[Stored data]
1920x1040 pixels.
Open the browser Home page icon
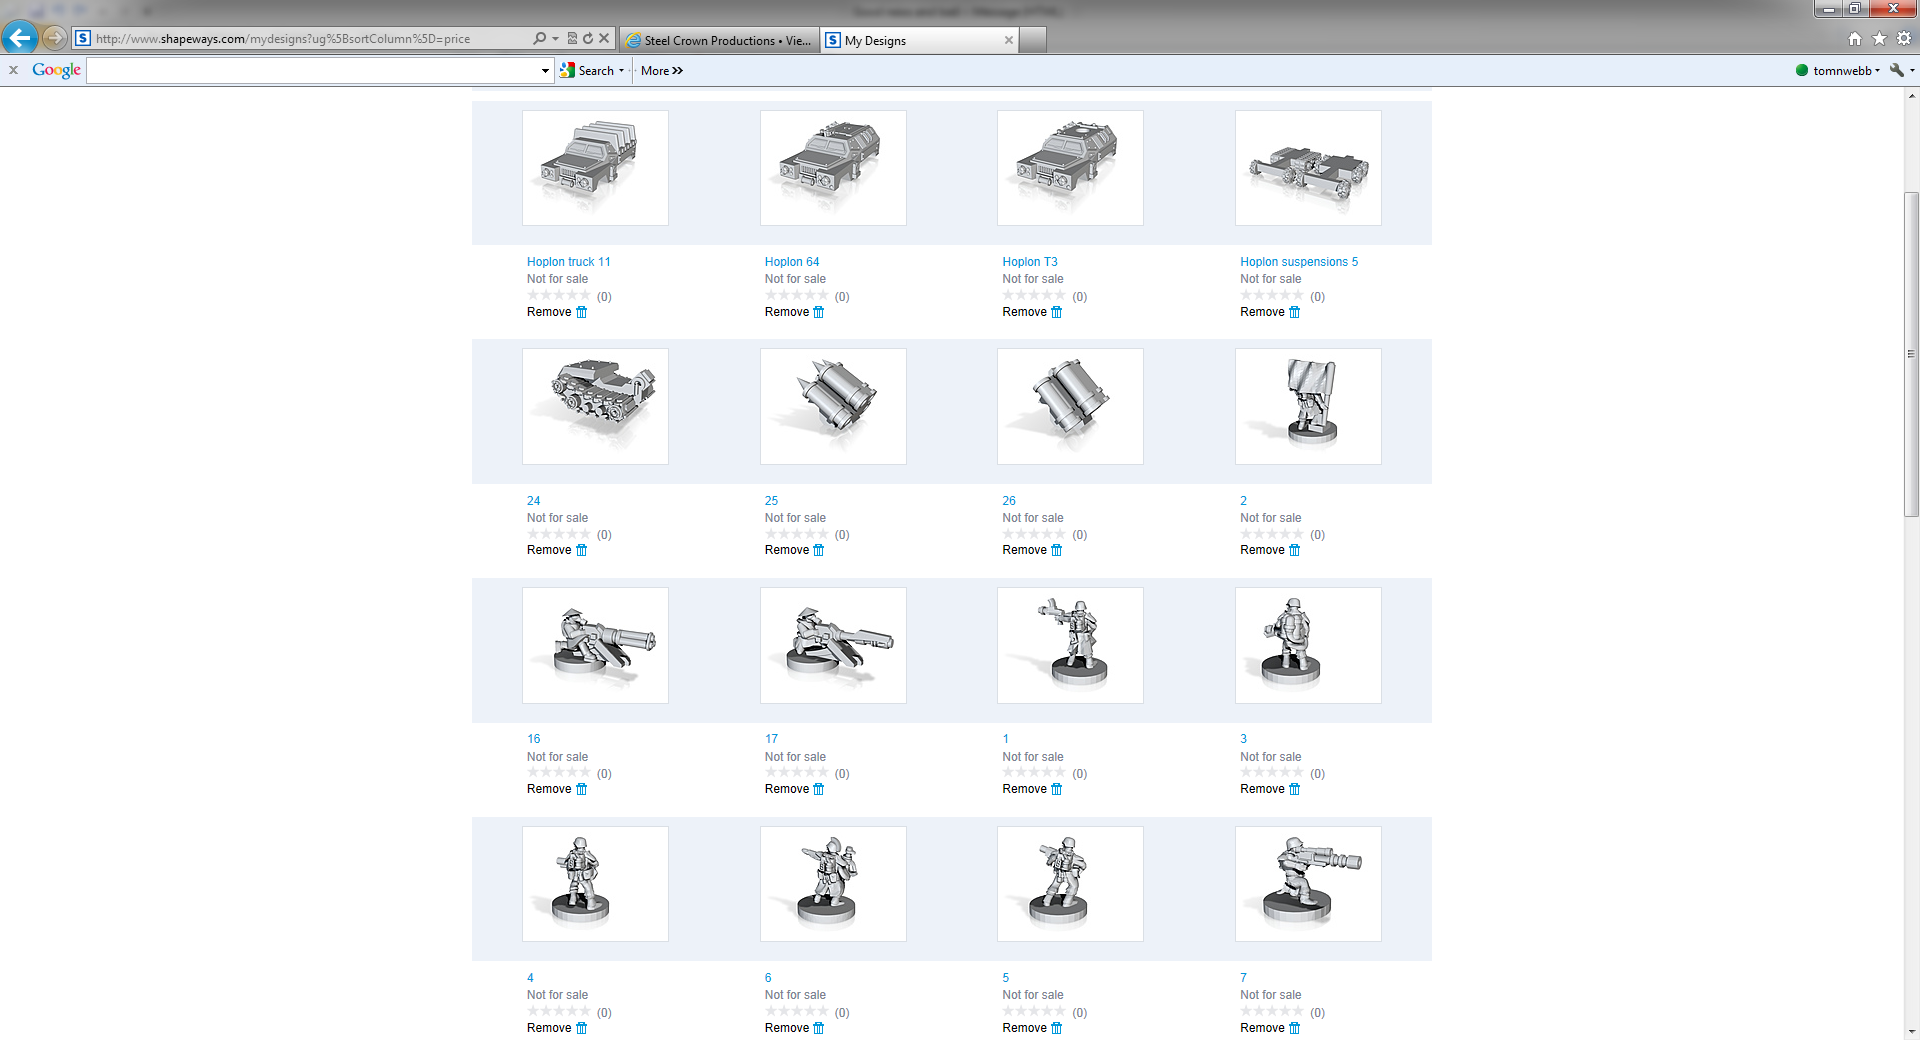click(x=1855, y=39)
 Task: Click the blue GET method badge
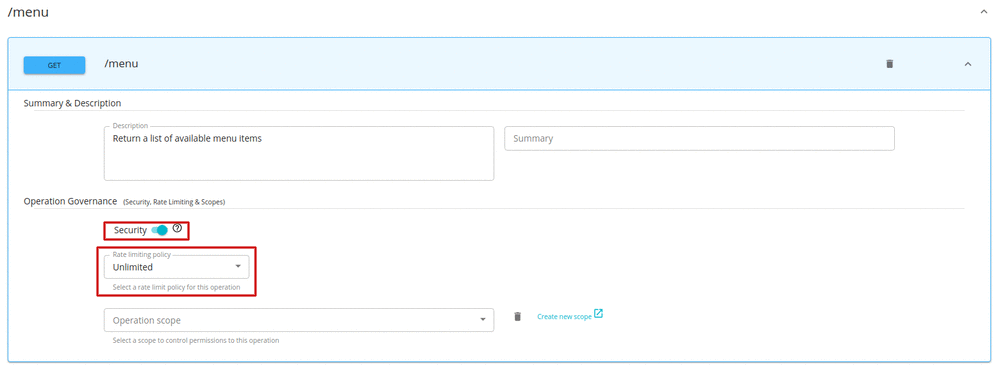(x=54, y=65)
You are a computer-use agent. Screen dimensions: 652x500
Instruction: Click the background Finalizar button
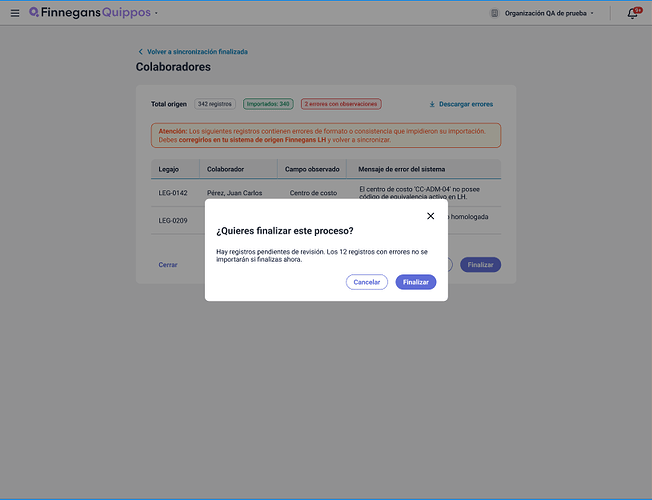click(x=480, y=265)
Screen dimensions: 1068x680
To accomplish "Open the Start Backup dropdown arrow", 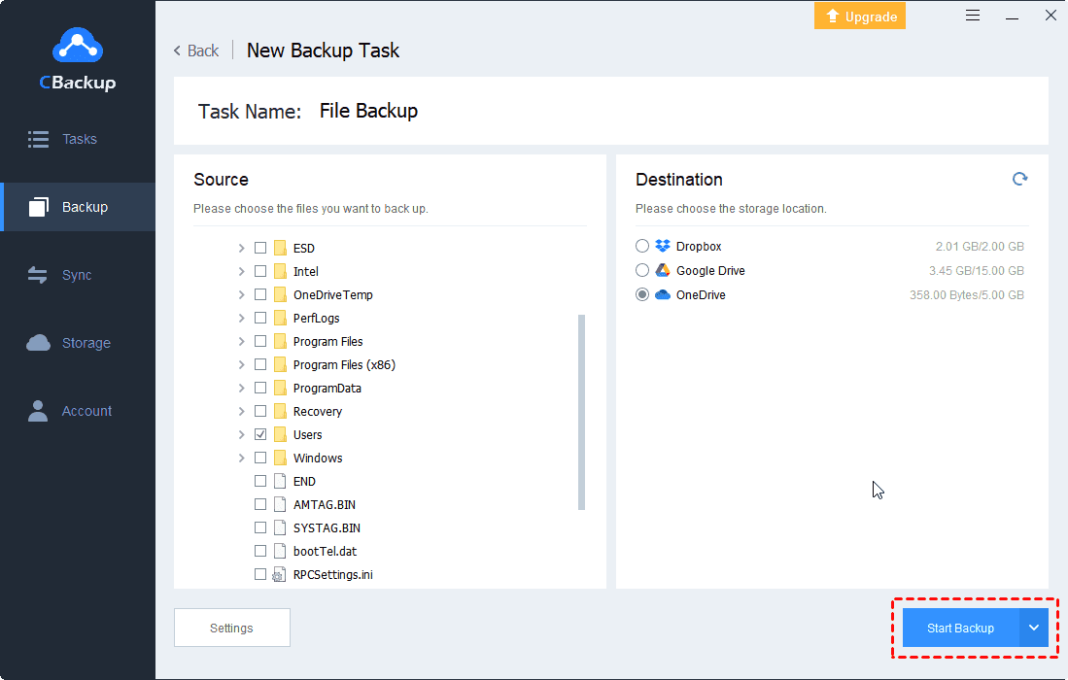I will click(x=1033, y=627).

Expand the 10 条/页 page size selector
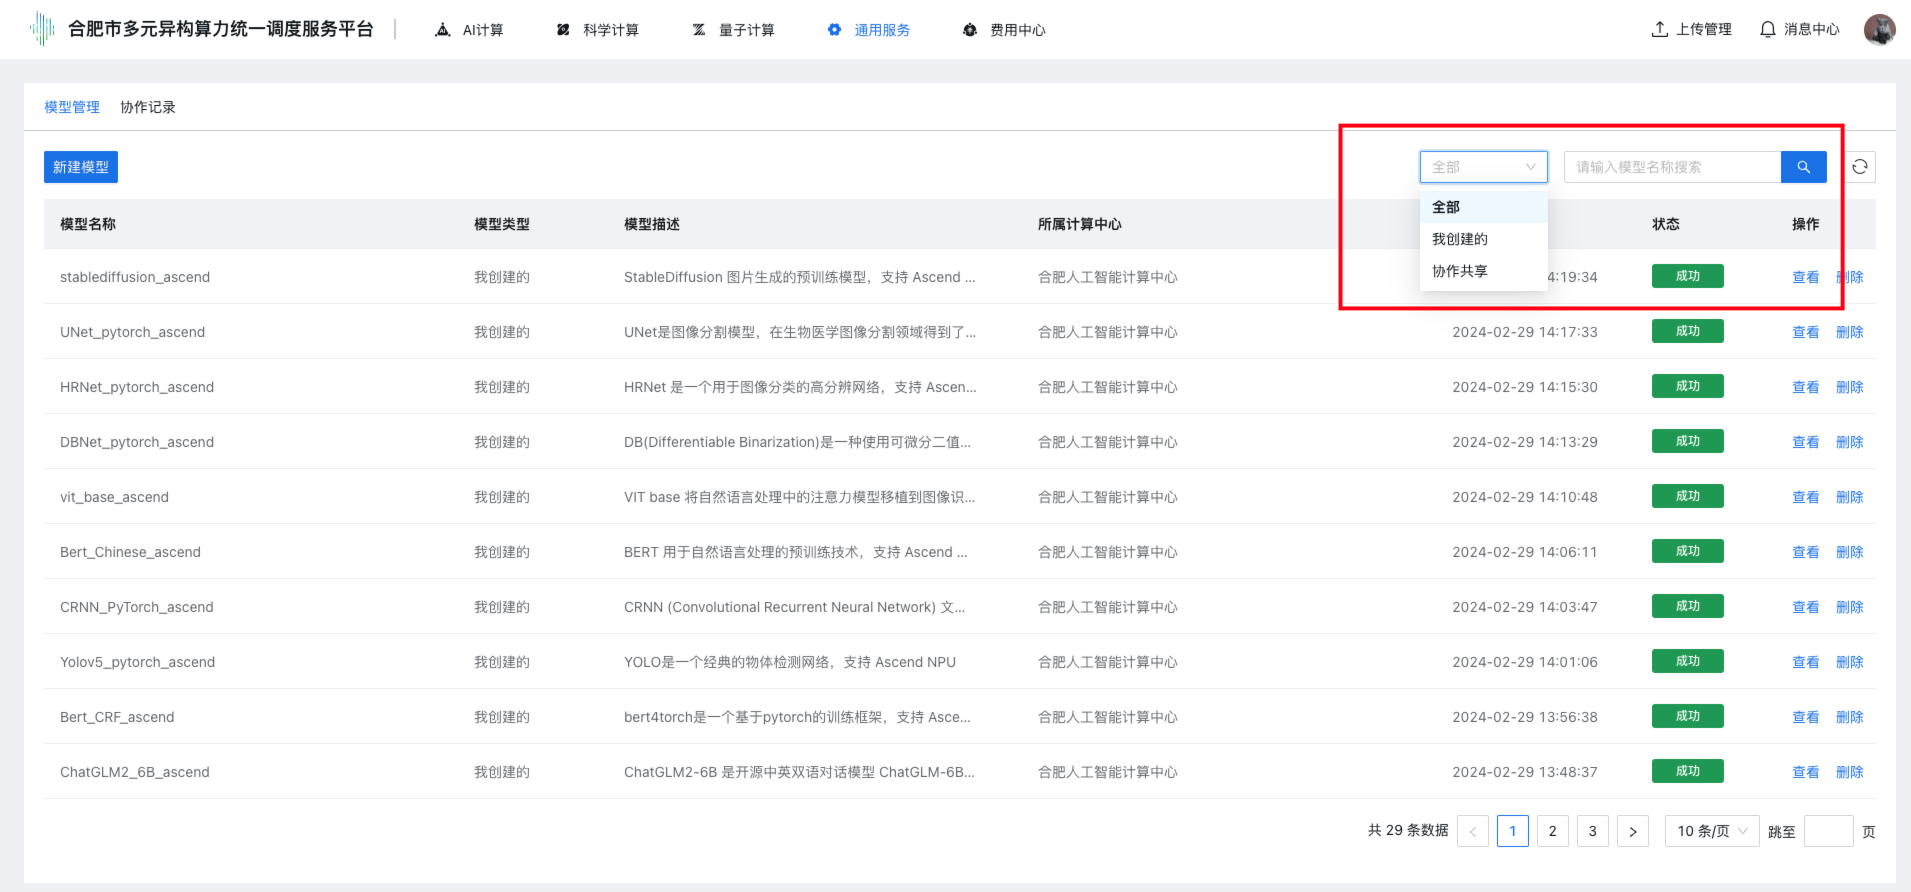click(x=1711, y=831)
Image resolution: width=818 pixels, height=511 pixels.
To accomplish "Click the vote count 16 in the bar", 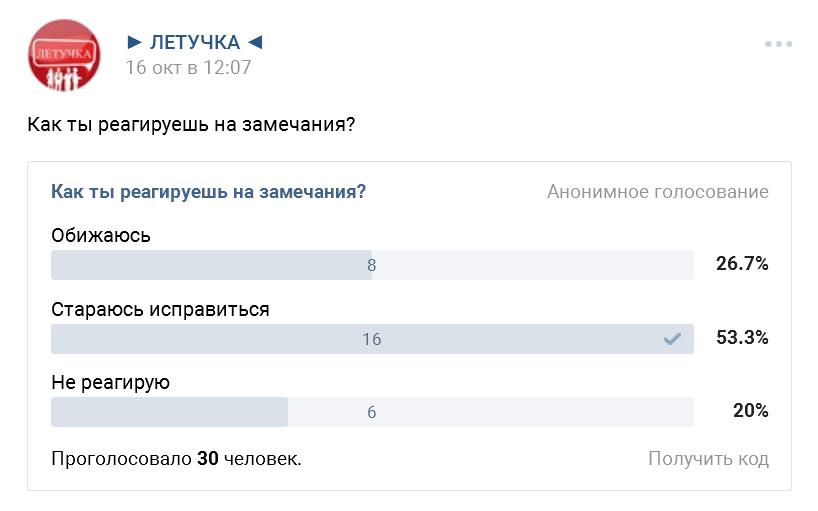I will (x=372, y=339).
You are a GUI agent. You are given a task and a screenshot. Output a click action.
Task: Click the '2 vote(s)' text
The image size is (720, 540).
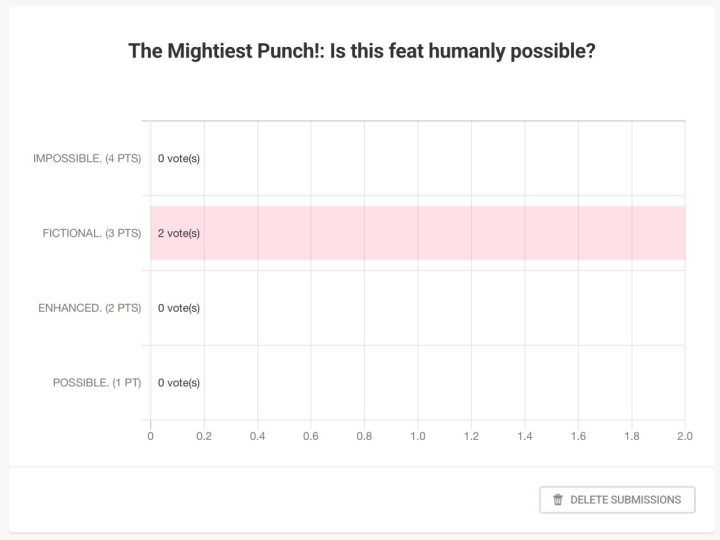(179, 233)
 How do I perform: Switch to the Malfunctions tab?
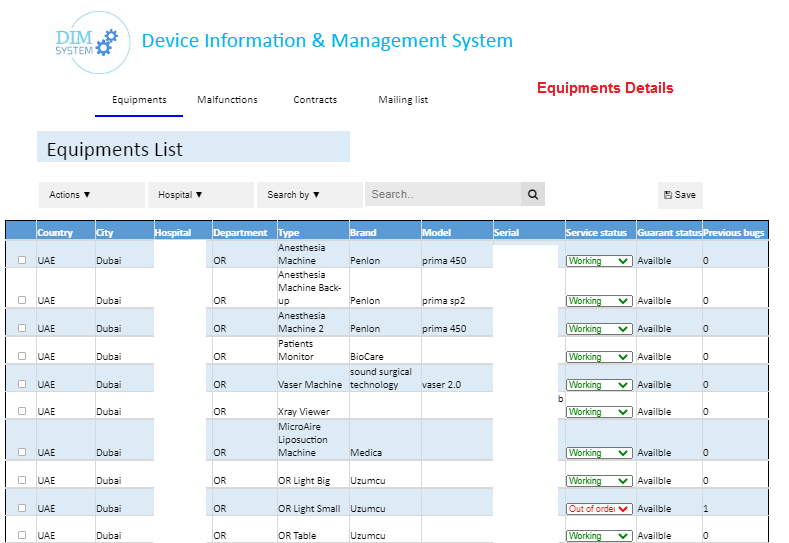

[Exercise instructions] Search the data above for the string "agent" and return every line that has it.

[Exercise result]
You are a computer-use agent. Screen dimensions: 652x500
You are a GUI agent. You are given a task and a screenshot. Output a click action.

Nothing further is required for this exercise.